Parallel Operations with Arrays

Overview

Teaching: 20 min
Exercises: 20 min

Questions

How do I parallelize a loop?

Objectives

Use the PARALLEL FOR pragma (or PARALLEL DO)

Use the PRIVATE clause

Be able to identify data dependencies

One of the classic applications of programming is linear algebra, in all of its beauty and complexity. We will use a few simple problems to see how to execute loops in parallel using OpenMP.

Multiplying an array by a constant

The simplest problem is applying some function to an array of numbers. An example is multiplying each value by some constant number. In serial code you would loop over all array elements to do this multiplication:

/*  -- File array_multiply.c --- */
#include <stdio.h>
#include <stdlib.h>
#include <time.h>

int main(int argc, char **argv)
{
	struct timespec ts_start, ts_end;
	int size = 1e8;
	int multiplier = 2;
	int *a, *c;
	int i;
	float time_total;

	/* Allocate memory for arrays */
	a = malloc(size * sizeof(int));
	c = malloc(size * sizeof(int));

	/* Get start time */
	clock_gettime(CLOCK_MONOTONIC, &ts_start);

	/* Multiply array a by multiplier */
	for (i = 0; i < size; i++)
	{
		c[i] = multiplier * a[i];
	}

	/* Get end time */
	clock_gettime(CLOCK_MONOTONIC, &ts_end);

	time_total = (ts_end.tv_sec - ts_start.tv_sec) * 1e9 +
				 (ts_end.tv_nsec - ts_start.tv_nsec);
	printf("Total time is %f ms\n", time_total / 1e6);
}

We added calls to clock_gettime( ) function declared in the time.h header file to get the start and end times of the heavy work being done by the for loop.
We used counts of how many seconds and how many nanoseconds elapsed, that are returned in the structures ts_start and ts_end. Then we did some math to convert the elapsed time to milliseconds.

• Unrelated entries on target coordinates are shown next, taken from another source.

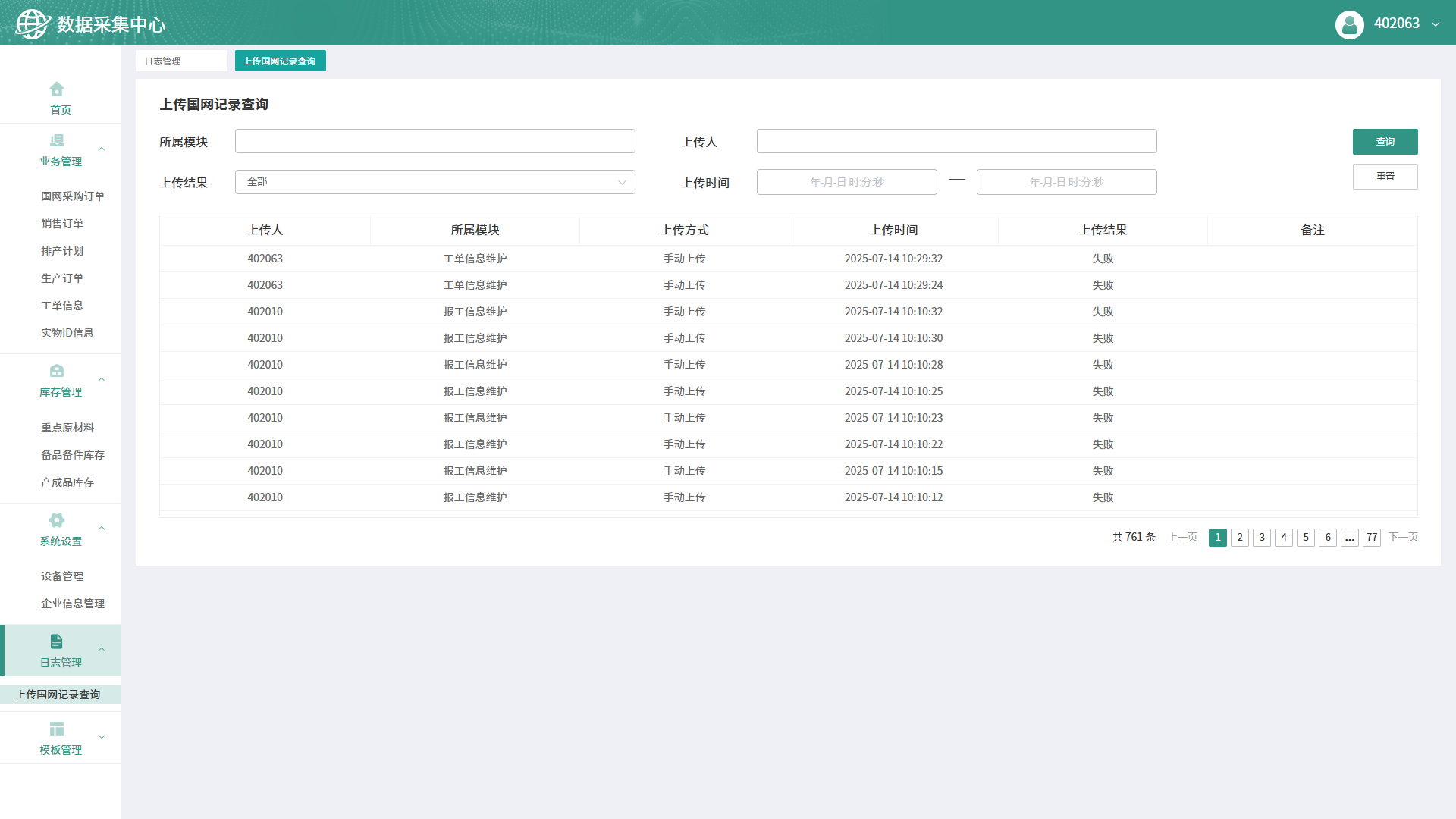Open the 上传结果 dropdown showing 全部
Screen dimensions: 1456x819
click(x=435, y=182)
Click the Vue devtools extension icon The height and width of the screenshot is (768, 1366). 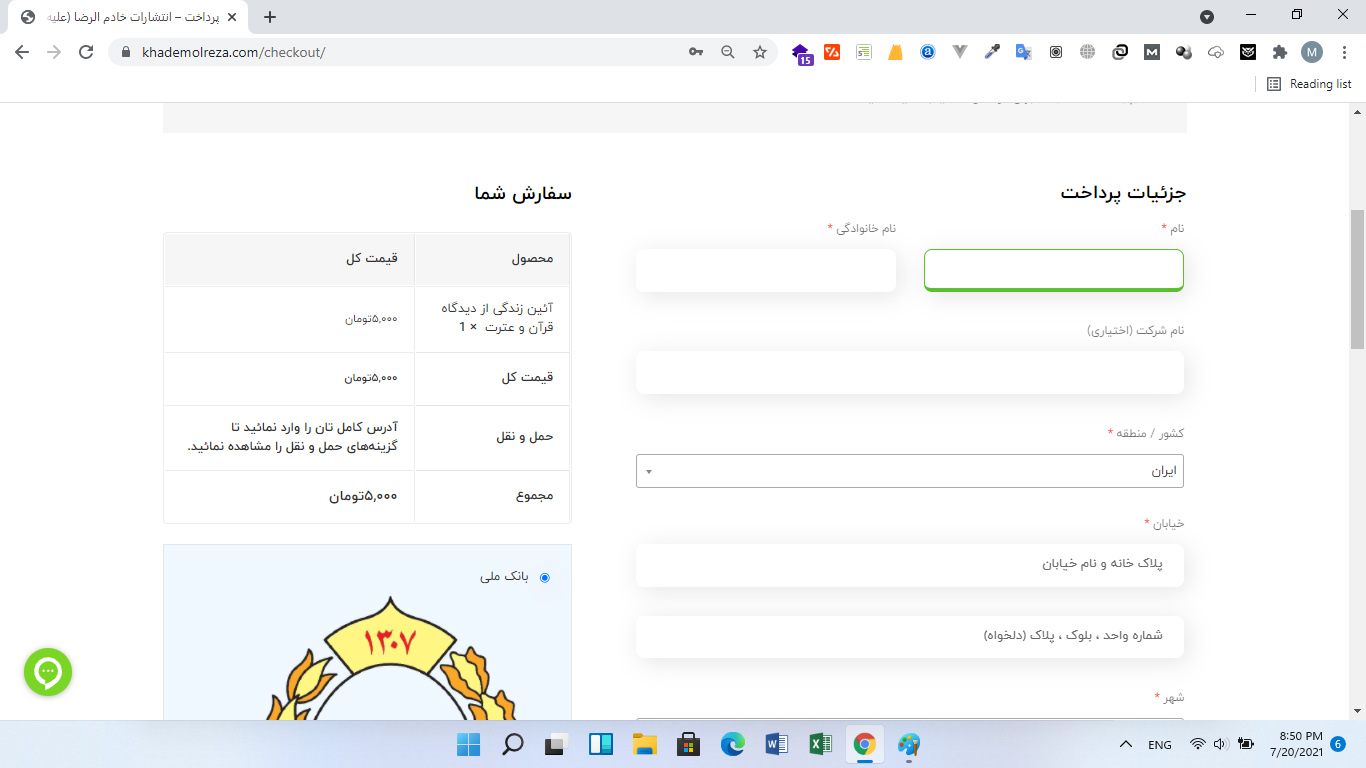coord(959,51)
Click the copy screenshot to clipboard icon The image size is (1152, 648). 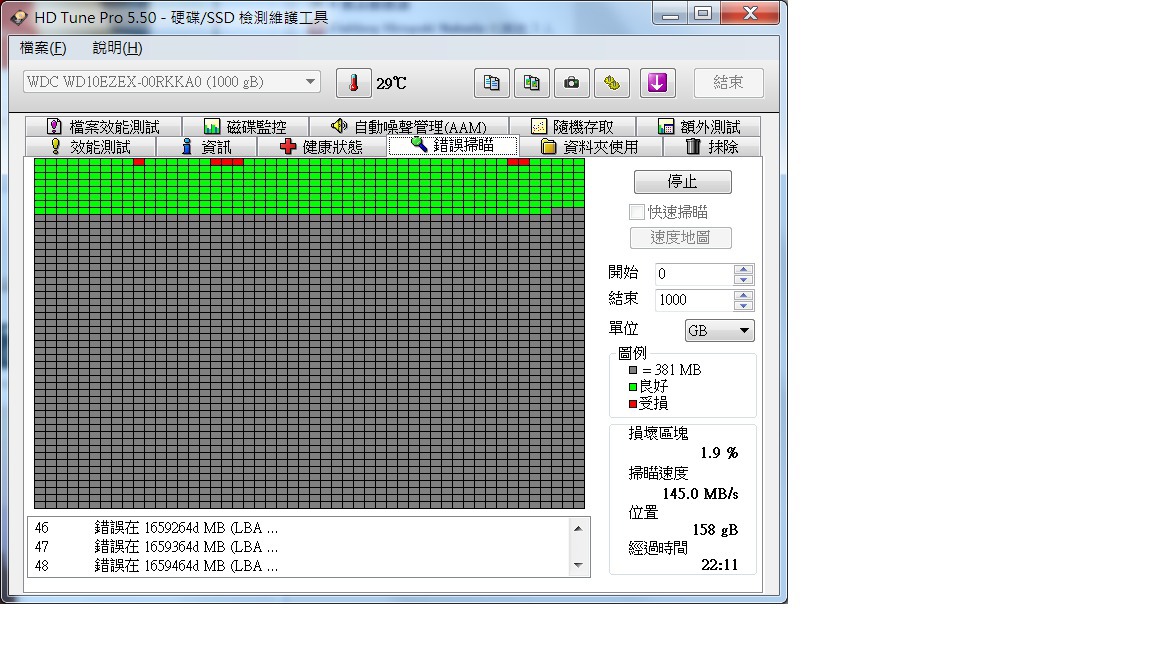click(532, 83)
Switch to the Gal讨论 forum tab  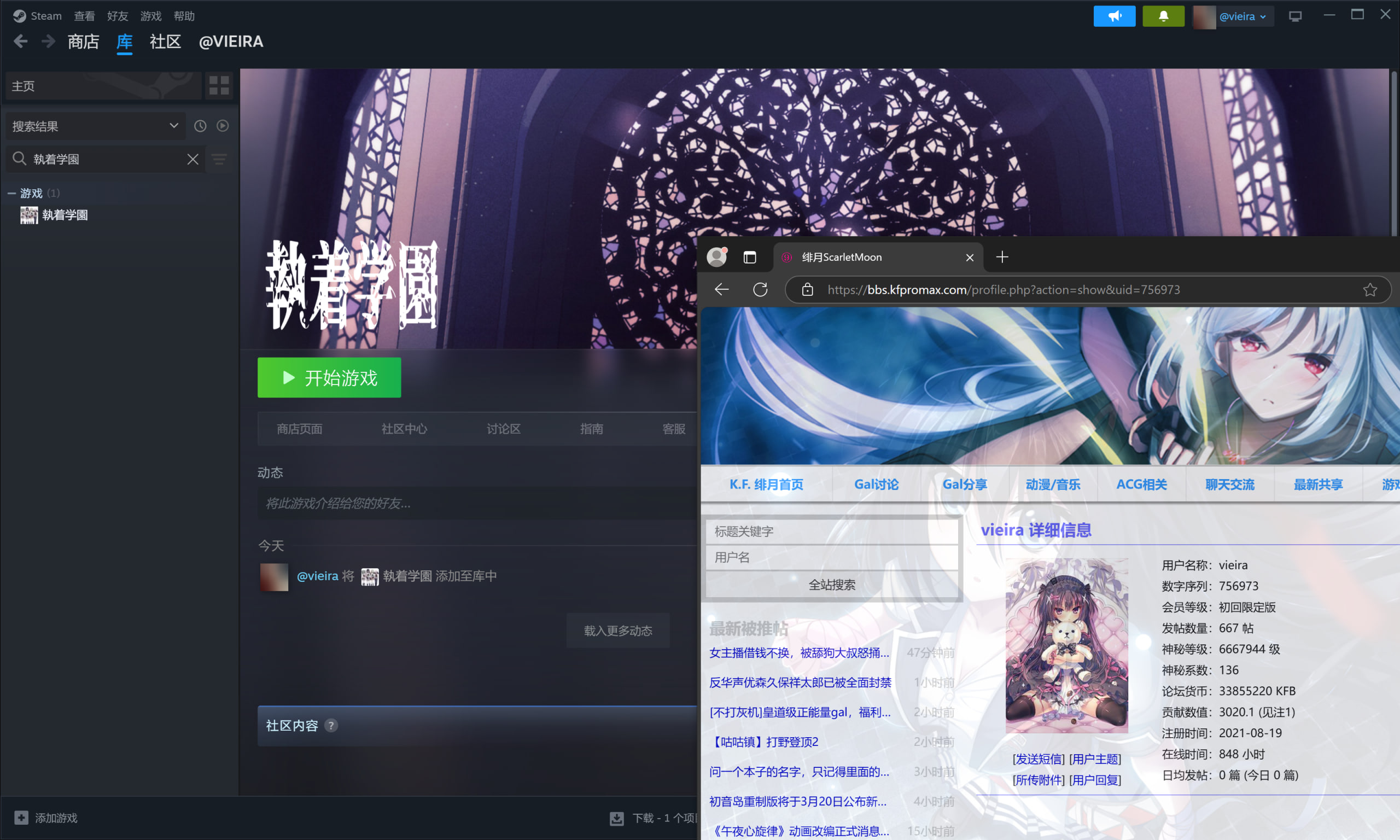pyautogui.click(x=876, y=485)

Compiling and running a serial version

Compile the program.

gcc array_multiply.c -o array_multiply

Run it on the cluster.

srun --mem=2000 array_multiply

Time and Size

Run the program several times and observe execution time.

What happens to the run time of your program through multiple runs?

Change the size of the array, recompile and rerun the program. Observe execution time.

Did execution time change proportionally to the size of the array?

Creating a Parallel Version

Let’s parallelize this program using a parallel directive. We need to make two changes:

Include OpenMP header file omp.h.
Tell compiler that we want to parallelize the main for loop.

/*  -- File array_multiply_omp.c --- */
#include <stdio.h>
#include <stdlib.h>
#include <time.h>
#include <omp.h> /* <--- OpenMP header --- */

int main(int argc, char **argv)
{
	struct timespec ts_start, ts_end;
	int size = 1e8;
	int multiplier = 2;
	int *a, *c;
	int i;
	float time_total;

	/* Allocate memory for arrays */
	a = malloc(size * sizeof(int));
	c = malloc(size * sizeof(int));

	/* Get start time */
	clock_gettime(CLOCK_MONOTONIC, &ts_start);

/* Multiply array a by multiplier */
#pragma omp parallel for /* <--- OpenMP parallel for loop --- */
	for (i = 0; i < size; i++)
	{
		c[i] = multiplier * a[i];
	}

	/* Get end time */
	clock_gettime(CLOCK_MONOTONIC, &ts_end);

	time_total = (ts_end.tv_sec - ts_start.tv_sec) * 1e9 +
				 (ts_end.tv_nsec - ts_start.tv_nsec);
	printf("Total time is %f ms\n", time_total / 1e6);
}

Compiling and running a parallel version

Compile the program.

gcc array_multiply_omp.c -o array_multiply_omp -fopenmp

Run it on the cluster with 4 threads.

srun -c4 --mem-per-cpu=1000 array_multiply_omp 

Using threads

Run the program with different number of threads and observe how the runtime changes.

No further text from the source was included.